Given passage:

:::

Furthermore, the number of layer pairs in the DBRs varied extensively, from one to fifty pairs in pure DBR models and between twenty to forty-five pairs in the upper and lower DBRs of VCSEL models. In VCSELs, the number of pairs in the upper layers was always less than in the lower layers to optimize the structural symmetry and performance. The thickness of the quantum wells was also varied between 5 and 15 nm to study different energy configurations, primarily focusing on models where the threshold material gain was not excessively high to better understand effective laser models. For the data types involving only DBRs, no active layers were added, thus no threshold material gain calculations were needed for these types.
For all materials used in the structures, literature data for the real (n) and imaginary (k) parts of the refractive index were utilized, thus accounting for absorption within the structures. As the simulations were conducted in a surrounding medium, radiative losses were implicitly included. The simulation models had sufficiently large radii to neglect edge-related losses, which are commonly minimized in practice through the use of oxide apertures in VCSEL designs.

:::

(Data items)
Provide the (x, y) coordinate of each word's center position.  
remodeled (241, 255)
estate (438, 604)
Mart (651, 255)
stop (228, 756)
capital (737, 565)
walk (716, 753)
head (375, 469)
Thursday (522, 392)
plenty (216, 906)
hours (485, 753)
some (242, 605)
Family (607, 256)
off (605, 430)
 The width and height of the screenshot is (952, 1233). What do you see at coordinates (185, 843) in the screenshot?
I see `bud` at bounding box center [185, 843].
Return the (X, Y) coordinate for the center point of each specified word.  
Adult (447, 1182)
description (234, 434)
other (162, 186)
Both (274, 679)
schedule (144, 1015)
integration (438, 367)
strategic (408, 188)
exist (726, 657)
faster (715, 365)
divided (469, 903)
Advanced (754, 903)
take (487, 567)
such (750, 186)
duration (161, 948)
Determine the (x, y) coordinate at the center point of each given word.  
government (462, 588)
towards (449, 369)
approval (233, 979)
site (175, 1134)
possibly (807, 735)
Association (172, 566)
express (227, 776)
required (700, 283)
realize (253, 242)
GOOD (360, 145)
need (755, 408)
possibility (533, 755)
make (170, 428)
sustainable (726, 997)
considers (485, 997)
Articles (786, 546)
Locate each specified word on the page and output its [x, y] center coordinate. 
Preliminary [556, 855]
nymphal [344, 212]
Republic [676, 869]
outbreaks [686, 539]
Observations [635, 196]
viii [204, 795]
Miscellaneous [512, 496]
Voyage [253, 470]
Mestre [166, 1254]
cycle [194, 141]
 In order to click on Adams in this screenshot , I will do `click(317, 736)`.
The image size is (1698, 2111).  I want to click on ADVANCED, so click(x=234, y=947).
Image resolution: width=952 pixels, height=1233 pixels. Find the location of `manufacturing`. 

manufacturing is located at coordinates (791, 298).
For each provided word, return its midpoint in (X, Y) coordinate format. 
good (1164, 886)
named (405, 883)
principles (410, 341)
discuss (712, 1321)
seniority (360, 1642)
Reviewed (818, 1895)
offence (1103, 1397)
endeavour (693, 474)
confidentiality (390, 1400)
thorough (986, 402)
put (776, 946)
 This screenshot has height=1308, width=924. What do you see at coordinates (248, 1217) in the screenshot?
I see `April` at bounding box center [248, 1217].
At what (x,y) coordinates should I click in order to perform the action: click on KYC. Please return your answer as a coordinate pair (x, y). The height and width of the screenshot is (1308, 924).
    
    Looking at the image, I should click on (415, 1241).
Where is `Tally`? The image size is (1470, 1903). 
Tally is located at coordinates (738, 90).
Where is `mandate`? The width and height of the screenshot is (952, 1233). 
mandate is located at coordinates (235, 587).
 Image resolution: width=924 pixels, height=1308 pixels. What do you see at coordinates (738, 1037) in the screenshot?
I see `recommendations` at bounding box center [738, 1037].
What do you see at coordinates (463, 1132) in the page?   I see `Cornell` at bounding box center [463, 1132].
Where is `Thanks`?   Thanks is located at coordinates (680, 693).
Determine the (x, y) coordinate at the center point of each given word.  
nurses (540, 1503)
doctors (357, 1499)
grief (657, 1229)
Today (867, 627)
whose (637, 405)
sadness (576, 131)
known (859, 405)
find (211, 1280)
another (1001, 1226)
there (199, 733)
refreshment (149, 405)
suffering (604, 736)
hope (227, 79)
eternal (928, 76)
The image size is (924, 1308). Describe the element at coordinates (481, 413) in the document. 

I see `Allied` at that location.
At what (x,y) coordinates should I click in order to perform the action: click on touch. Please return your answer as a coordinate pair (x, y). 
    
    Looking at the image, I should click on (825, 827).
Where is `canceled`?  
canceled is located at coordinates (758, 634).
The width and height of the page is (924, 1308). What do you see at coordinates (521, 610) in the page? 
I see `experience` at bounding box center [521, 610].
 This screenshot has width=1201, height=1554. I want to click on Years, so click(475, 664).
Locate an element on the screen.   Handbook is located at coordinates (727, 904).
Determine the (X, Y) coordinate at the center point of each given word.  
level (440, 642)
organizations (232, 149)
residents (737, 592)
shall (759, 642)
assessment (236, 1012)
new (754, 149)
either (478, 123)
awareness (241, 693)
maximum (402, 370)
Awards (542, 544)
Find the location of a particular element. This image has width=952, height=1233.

:::

What you should do: Reproduce the passage on DBR and VCSEL simulations between "Furthermore, the number" and "for these types.", inclusive. The rows are not required for this work.

Expected output:
Furthermore, the number of layer pairs in the DBRs varied extensively, from one to fifty pairs in pure DBR models and between twenty to forty-five pairs in the upper and lower DBRs of VCSEL models. In VCSELs, the number of pairs in the upper layers was always less than in the lower layers to optimize the structural symmetry and performance. The thickness of the quantum wells was also varied between 5 and 15 nm to study different energy configurations, primarily focusing on models where the threshold material gain was not excessively high to better understand effective laser models. For the data types involving only DBRs, no active layers were added, thus no threshold material gain calculations were needed for these types.